■ Problem: Copy task for the material below: print the line with "Given: Click the lock screen icon" and every line after it to the end, exactly as written, without the pictures.

■ Data to use:
--- START ---
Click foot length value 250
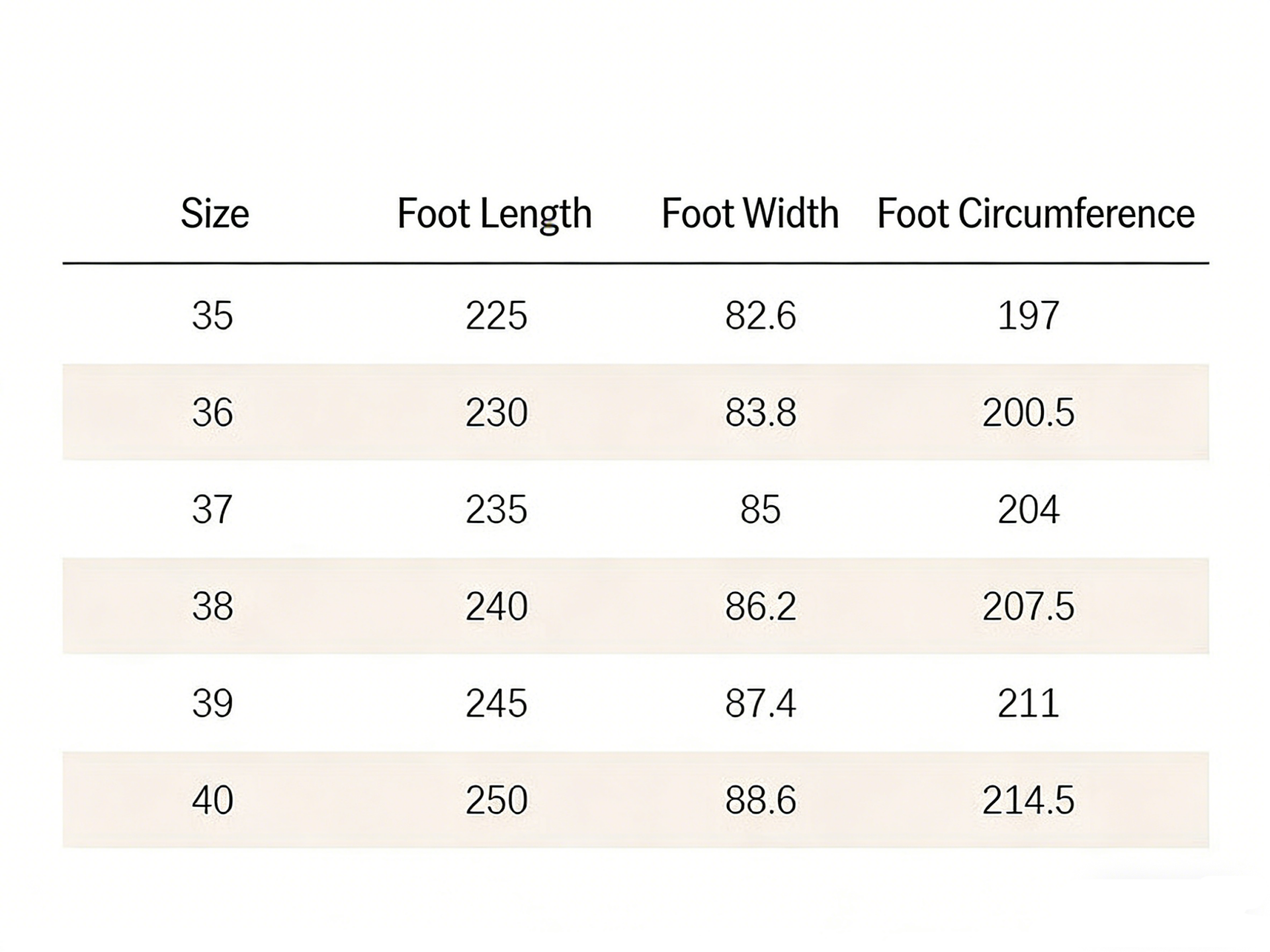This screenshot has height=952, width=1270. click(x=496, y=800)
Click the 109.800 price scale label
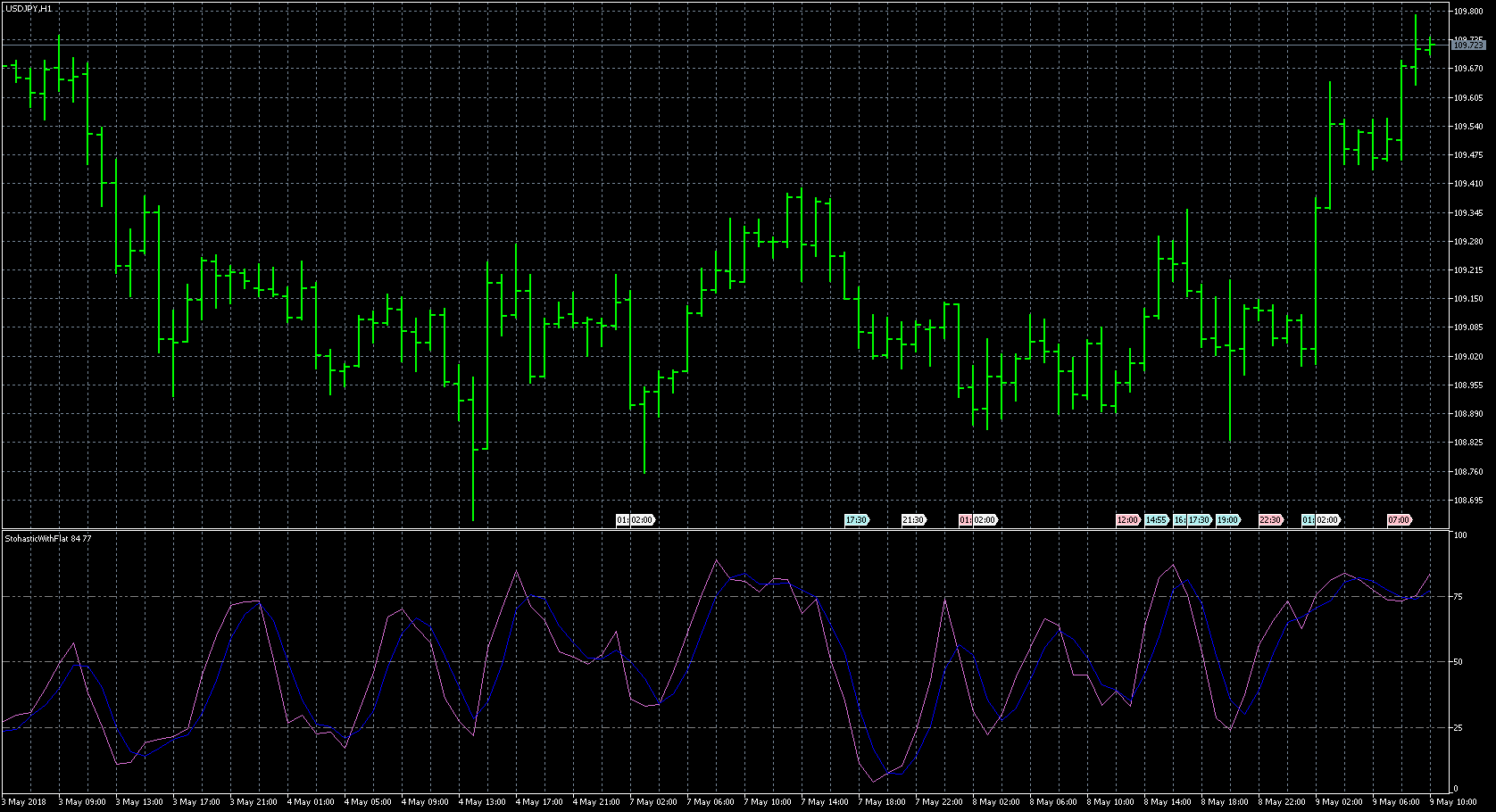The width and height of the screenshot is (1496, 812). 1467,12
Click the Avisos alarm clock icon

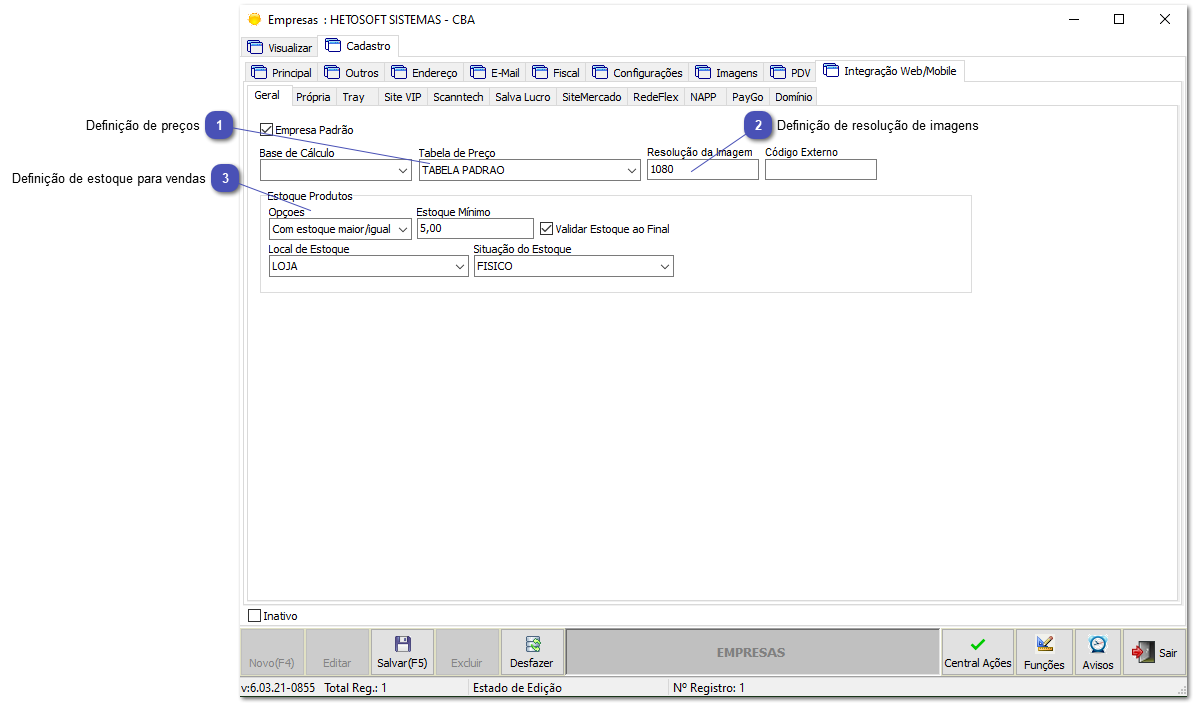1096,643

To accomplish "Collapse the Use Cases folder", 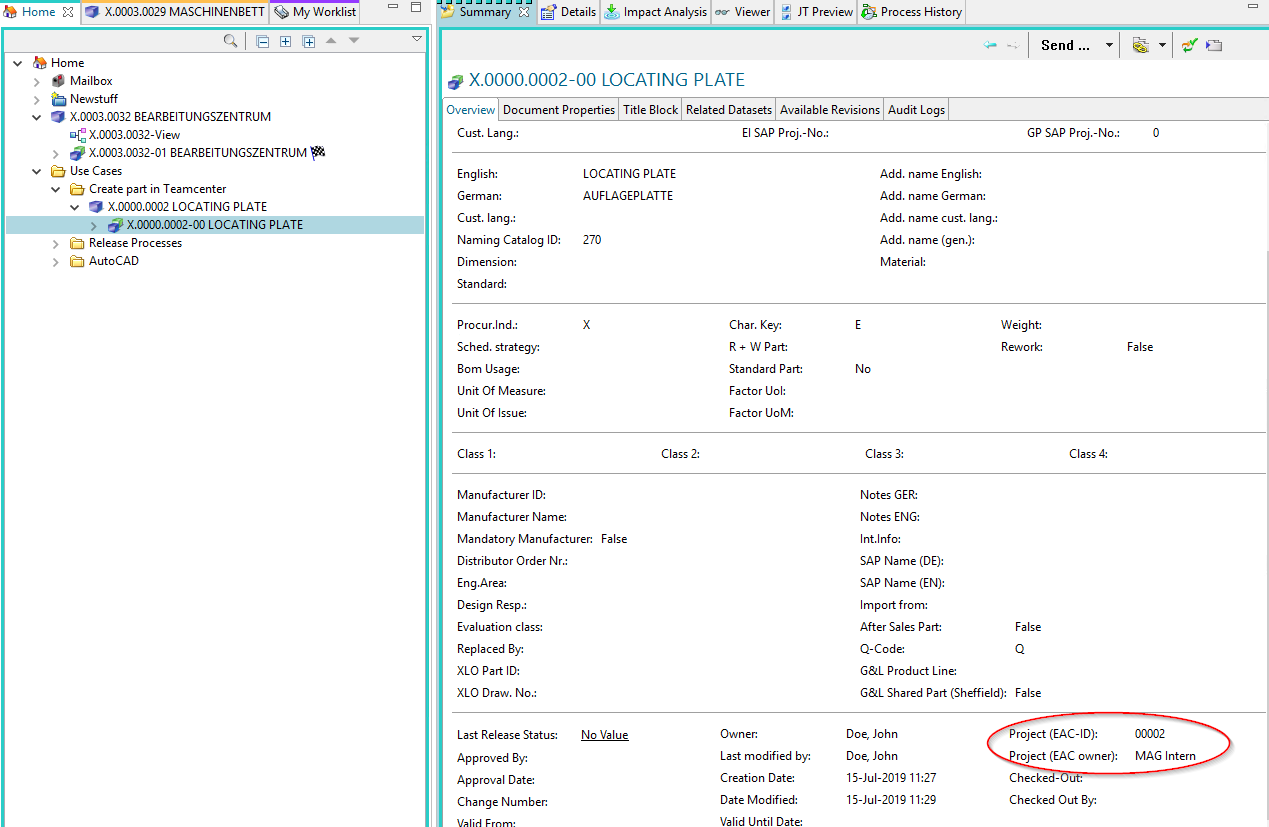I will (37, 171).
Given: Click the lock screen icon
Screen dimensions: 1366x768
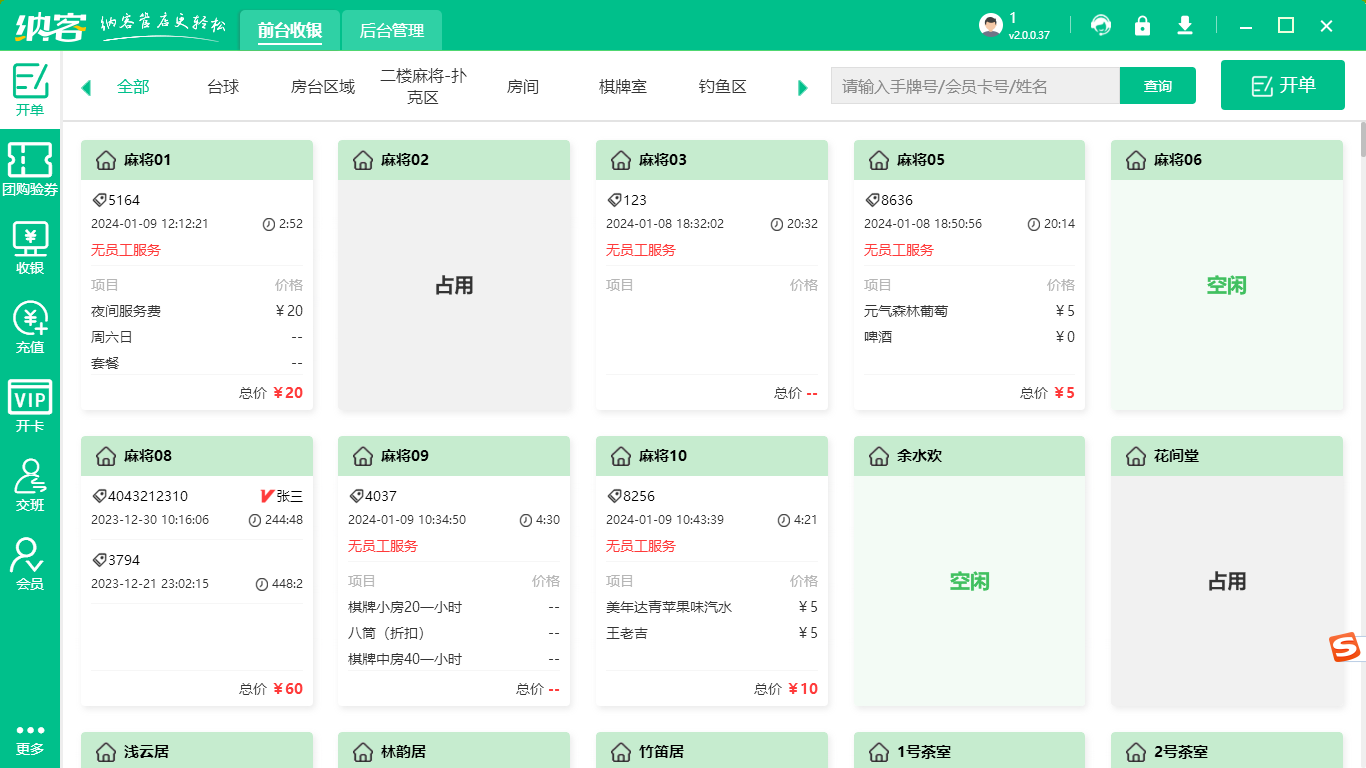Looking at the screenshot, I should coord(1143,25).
--- END ---
■ Task answer:
Given: Click the lock screen icon
Screen dimensions: 1366x768
Looking at the screenshot, I should coord(1143,25).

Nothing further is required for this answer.